Project description:PURPOSE:Leukemias with MLL gene rearrangement are associated with a poor prognosis. Natural killer (NK) cell therapy is a potential treatment, but leukemia cells may be resistant. Here, we sought to determine the susceptibility of MLL-rearranged leukemia cells to NK cell lysis and to develop a novel immunotherapeutic approach to optimize NK cell therapy, including the use of an antibody against leukemia-associated antigen and the elimination of killer-cell immunoglobulin-like receptor (KIR)-mediated inhibition. EXPERIMENTAL DESIGN:Three MLL-rearranged leukemia cell lines (RS4;11, SEM, and MV4-11) and primary leukemia blasts were assessed for surface phenotype and susceptibility to NK cell lysis with or without antibodies against CD19 (XmAb5574), CD33 (lintuzumab), or KIR ligands. RESULTS:All three cell lines were resistant to NK cell lysis, had some inhibitory KIR ligands and protease inhibitor-9, and expressed low levels of NKG2D activating ligands and adhesion molecules.
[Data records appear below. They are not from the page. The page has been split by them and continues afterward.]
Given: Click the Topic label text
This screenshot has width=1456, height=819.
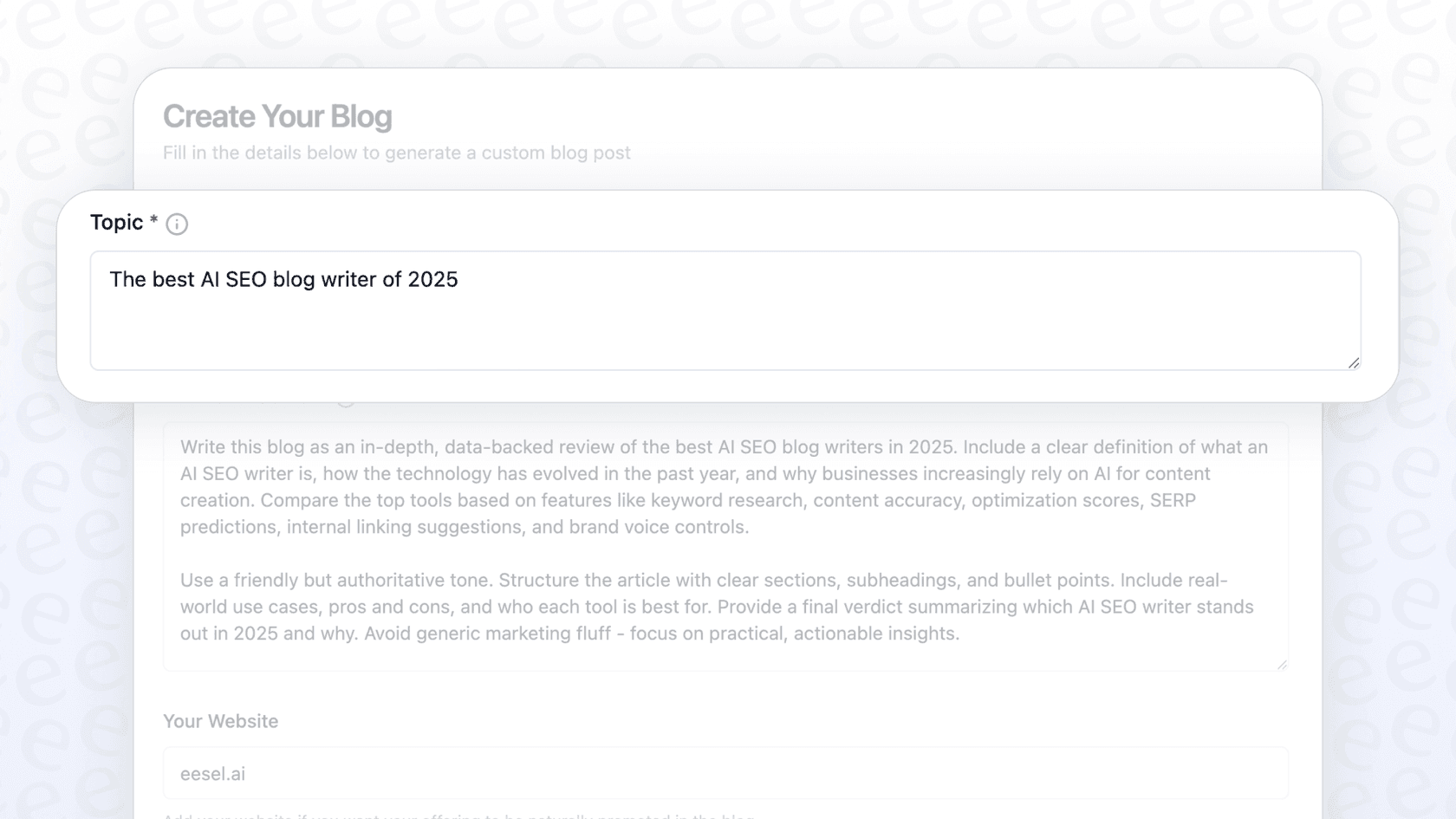Looking at the screenshot, I should point(115,222).
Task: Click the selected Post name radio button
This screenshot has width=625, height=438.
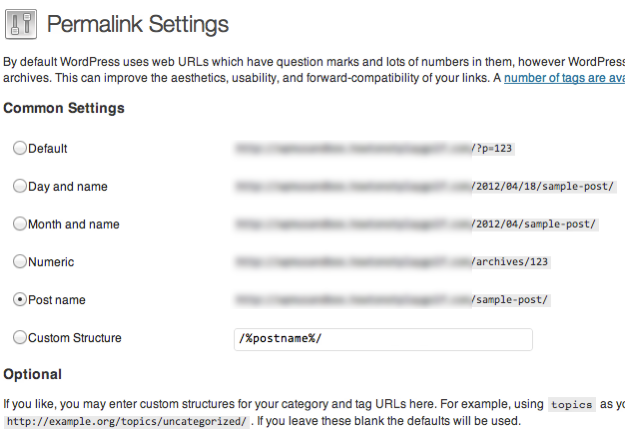Action: pyautogui.click(x=20, y=300)
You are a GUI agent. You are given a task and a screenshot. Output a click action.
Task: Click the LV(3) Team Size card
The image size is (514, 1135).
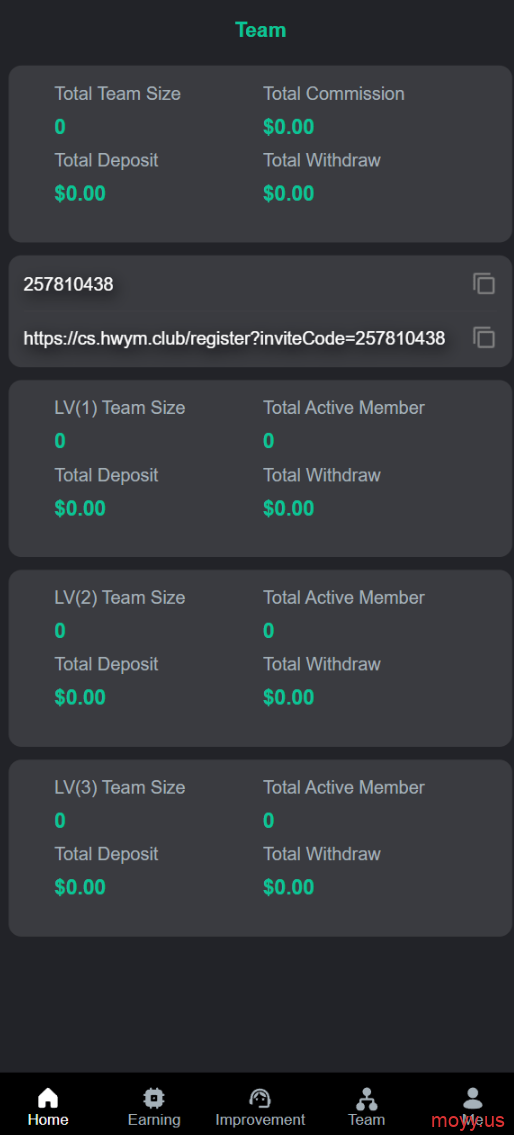260,848
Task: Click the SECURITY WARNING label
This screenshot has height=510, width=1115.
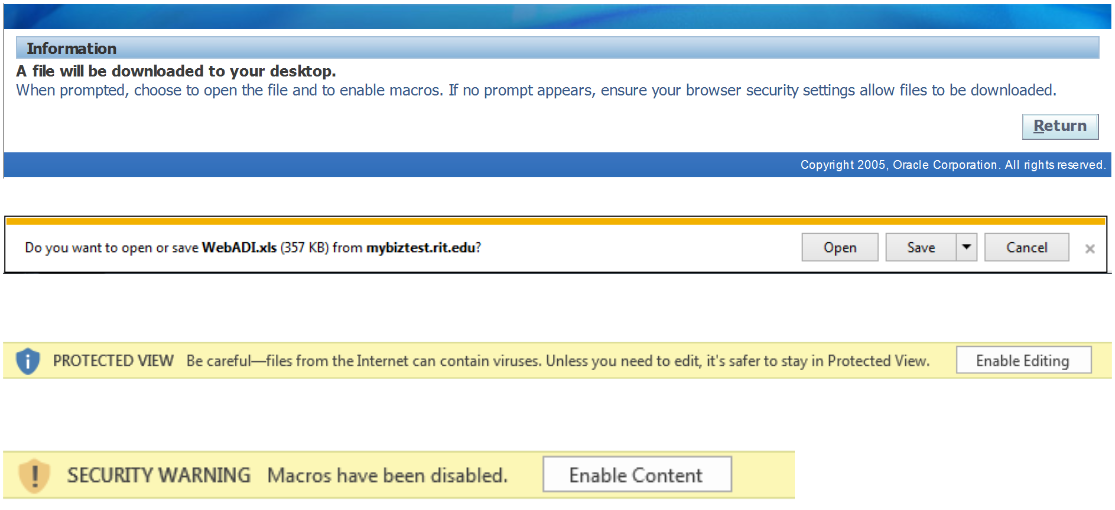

After treatment with XmAb5574 or lintuzumab, MLL-rearranged leukemia cells were efficiently killed by NK cells. The addition of pan-major histocompatibility complex class I antibody, which blocked inhibitory KIR-HLA interaction, further augmented degranulation in all three KIR2DL1, KIR2DL2/3, and KIR3DL1 subsets of NK cells based on the rule of missing-self recognition. A mouse model showed a decreased rate of leukemia progression in vivo as monitored by bioluminescence imaging and longer survival after antibody treatment. CONCLUSION:Our data support the use of a triple immunotherapy approach, including an antibody directed against tumor-associated antigen, KIR-mismatched NK cell transplantation, and inhibitory KIR blockade, for the treatment of NK cell-resistant MLL-rearranged leukemias.